Two things generate a need for orchestrated service behavior.  One is deployment frequency.  If I have to spin up an instance of a service feature set for every customer and service, then I have to worry a lot about costs for that process.  If I spin it up once for all customers and services, then I’m much less concerned about the spin-up costs.  The other factor is management and SLAs.  If a service has to be managed explicitly because it has an explicit SLA, then I have to orchestrate service lifecycle processes to make that management efficient.  If a service is best-efforts I’ll manage resources against service load and roll the dice, just like the Internet does.

If we can address service revenue growth outside SDN/NFV, how about the cost side?  Service automation is a path to reducing opex, but you could also envision opex reduction coming about as a result of “infrastructure simplification”.  Suppose you built a vertically integrated stack of virtual switching/routing, agile SDN tunnels, and agile optics, all presented as NaaS?  Could this stack not have much lower intrinsic operations cost even without a lot of add-on service automation or orchestration?  Sure could.

The risk to operators in both these “outlaw” solution strategies is that they’ll end up with silos by service, major infrastructure transformation costs to secure benefits, vendor lock-in, and so forth.  The operators don’t want to face these risks, but that’s not the primary driver.  The point I think Verizon/AOL may prove is that operators’ priority is solving their business problem not consuming a specific technology.  If SDN or NFV or even the cloud don’t boost the bottom line appropriately, they won’t be invested in.

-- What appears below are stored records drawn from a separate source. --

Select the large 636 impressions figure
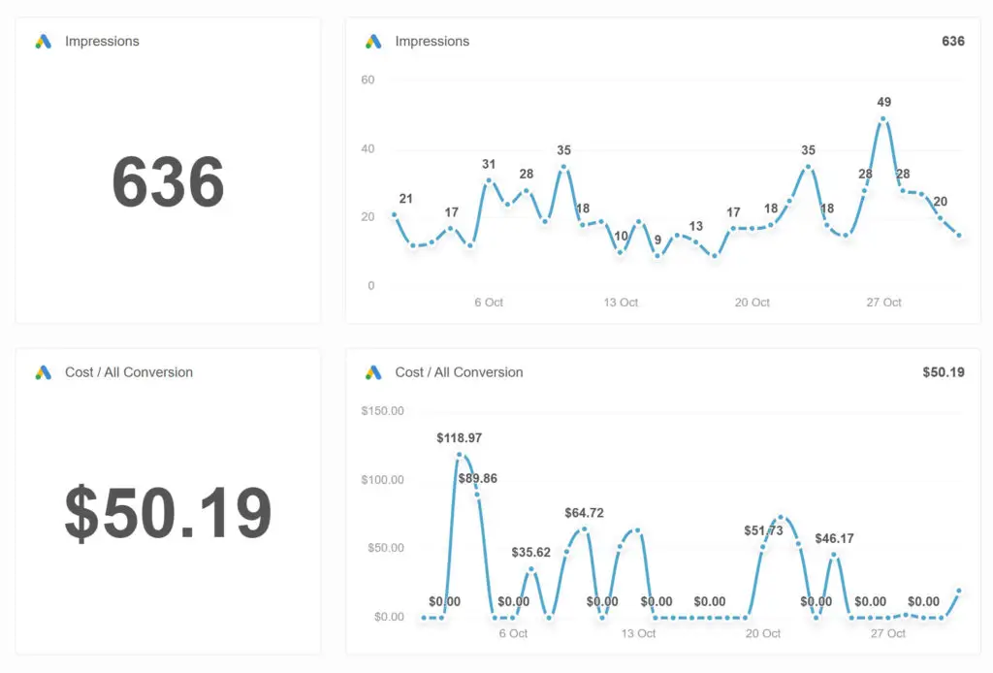 (168, 182)
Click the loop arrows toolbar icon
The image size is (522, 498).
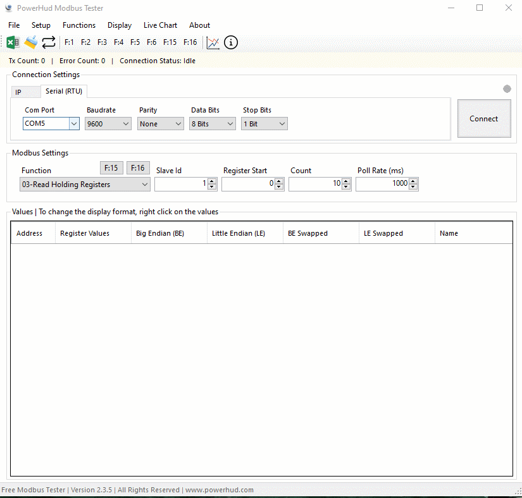(49, 42)
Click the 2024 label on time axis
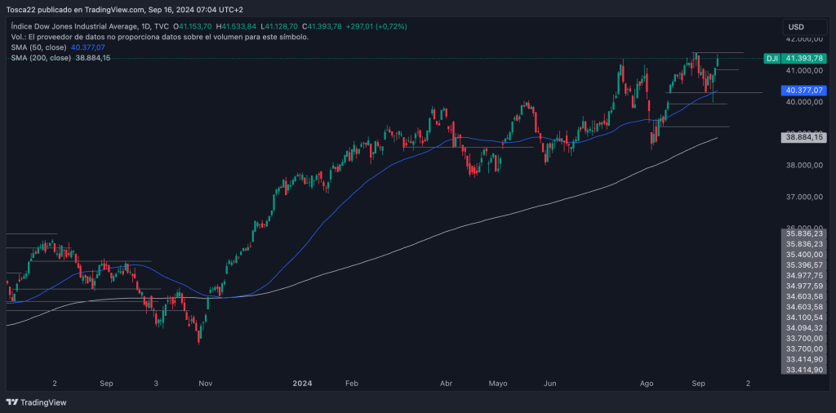The image size is (836, 413). (x=302, y=382)
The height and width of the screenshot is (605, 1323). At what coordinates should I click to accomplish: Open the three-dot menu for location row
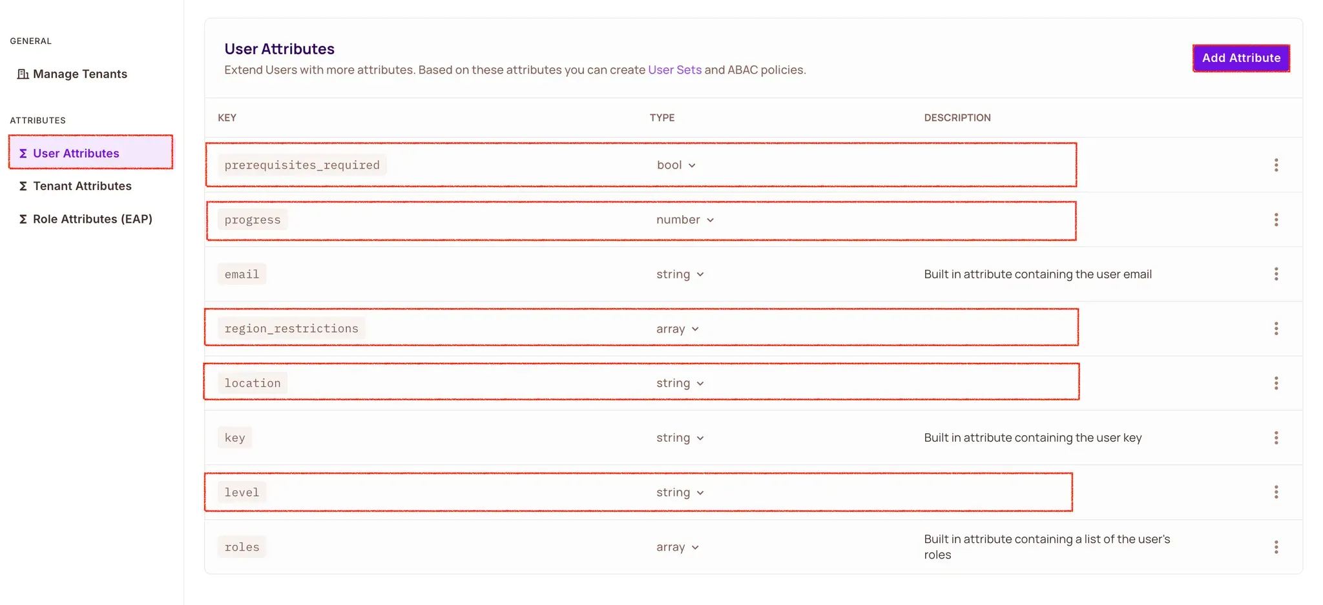click(1276, 384)

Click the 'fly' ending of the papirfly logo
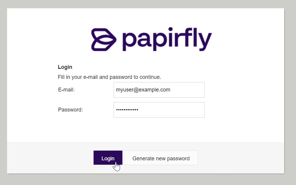point(198,39)
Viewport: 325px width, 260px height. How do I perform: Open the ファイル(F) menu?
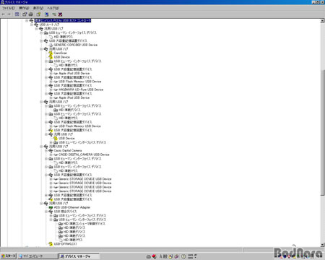pyautogui.click(x=9, y=8)
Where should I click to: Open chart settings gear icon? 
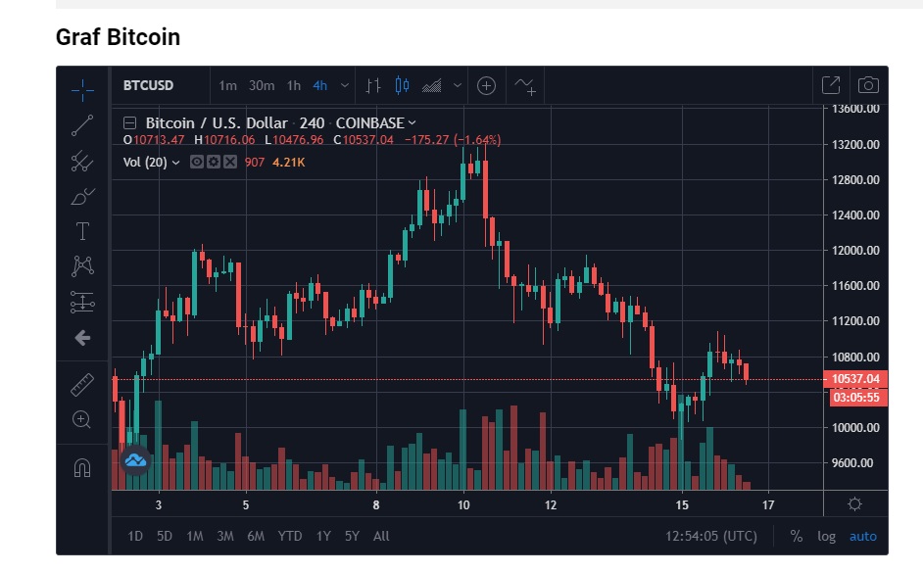point(854,504)
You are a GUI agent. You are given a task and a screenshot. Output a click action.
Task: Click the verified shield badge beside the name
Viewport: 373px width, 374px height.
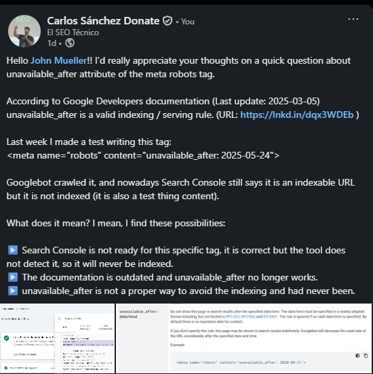coord(168,21)
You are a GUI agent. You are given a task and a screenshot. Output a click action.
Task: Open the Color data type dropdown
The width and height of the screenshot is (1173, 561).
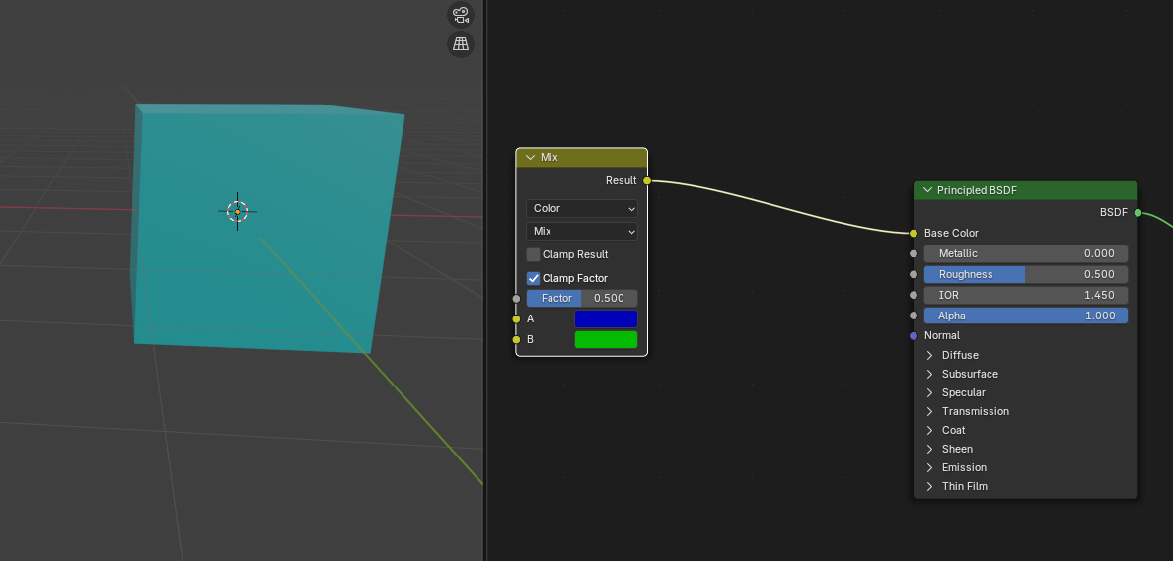[582, 208]
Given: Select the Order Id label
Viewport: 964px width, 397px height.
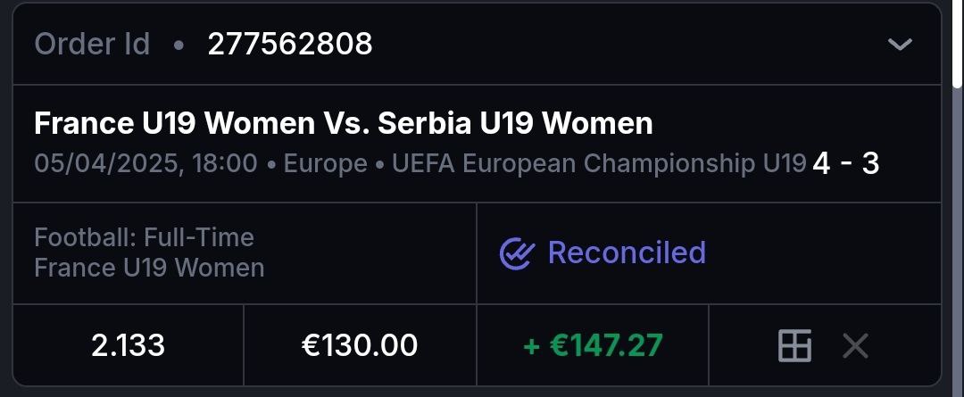Looking at the screenshot, I should (x=92, y=44).
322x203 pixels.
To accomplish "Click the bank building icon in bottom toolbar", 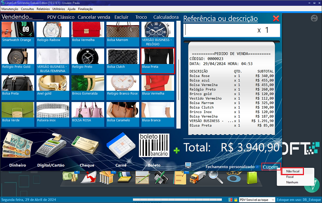I will click(x=106, y=178).
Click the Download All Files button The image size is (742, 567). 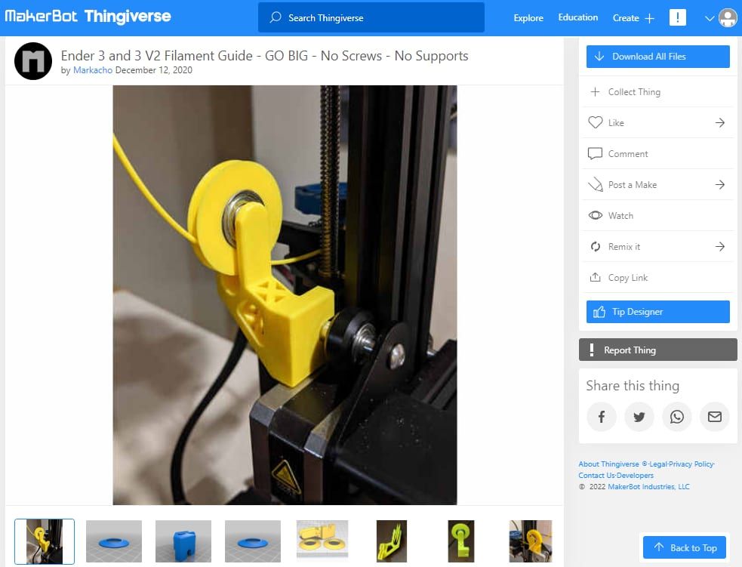pyautogui.click(x=657, y=56)
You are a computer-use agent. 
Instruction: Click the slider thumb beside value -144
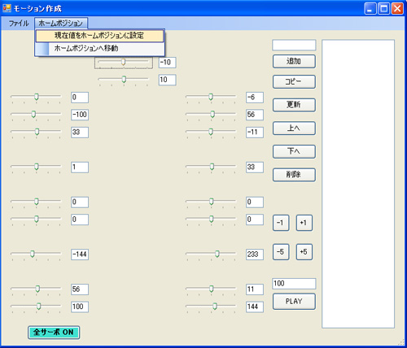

I believe that SDN, NFV, and the cloud combine to solve all of the operators’ revenue and cost challenges to the extent that any infrastructure technology can.  The challenge is defining a scope for them to address enough benefits to justify costs.  The pathway to making this work is simple.

First, the cloud is the infrastructure of the future.  The network only connects cloud stuff and connects the cloud with users.  Thus, we need an architecture for service hosting and one for the building of services from hosted components.  I suggested a “microservices” approach to this but any useful architecture is fine.  We just can’t build toward a future with no specific technology framework to describe it.

Second, network infrastructure delivers NaaS.  Every service in the future has to be defined as a “connection model” and a set of endpoints.  The former offers the rules for delivery and the latter defines the things that can emit and receive traffic.  The definition, in abstract, has to then be resolved into resource behaviors appropriate to the devices involved.  Maybe it’s legacy/MPLS or GRE or VLAN.  Maybe it’s SDN.  Whatever it is, the resolution of the model defines the commitment of resources.

Third, services have to be modeled from intent through to resource structure through a common, phases-of-decomposition, chain of progress based on a harmonized modeling approach.  We have to isolate service definitions at the intent/functional level from changes made to how a function is fulfilled when the service is ordered.

Finally, service automation has to completely bind human and machine operations processes to the model so that all of the lifecycle phases of the service from authoring it to tearing it down when it’s no longer in place are automated based on a common description of what’s there and what has to be done.

The unifying concept here is that there has to be a unifying concept here.  Operators, including Verizon, may be risking long-term efficiencies by addressing their “transformation” processes without that unification.  But they have to address them, and I guess that if no unified approach is available then lack of unity is better than lack of profit.

There should have been a product for Verizon to buy, not a company.  We’ve known about the problem of profit-per-bit for almost a decade, and all of the technology concepts needed to solve it have been around for at least two or three years.  Everyone in the industry will now be watching to see whether Verizon’s move can get them to the right place.  What we have to learn from is that the industry is failing its customers.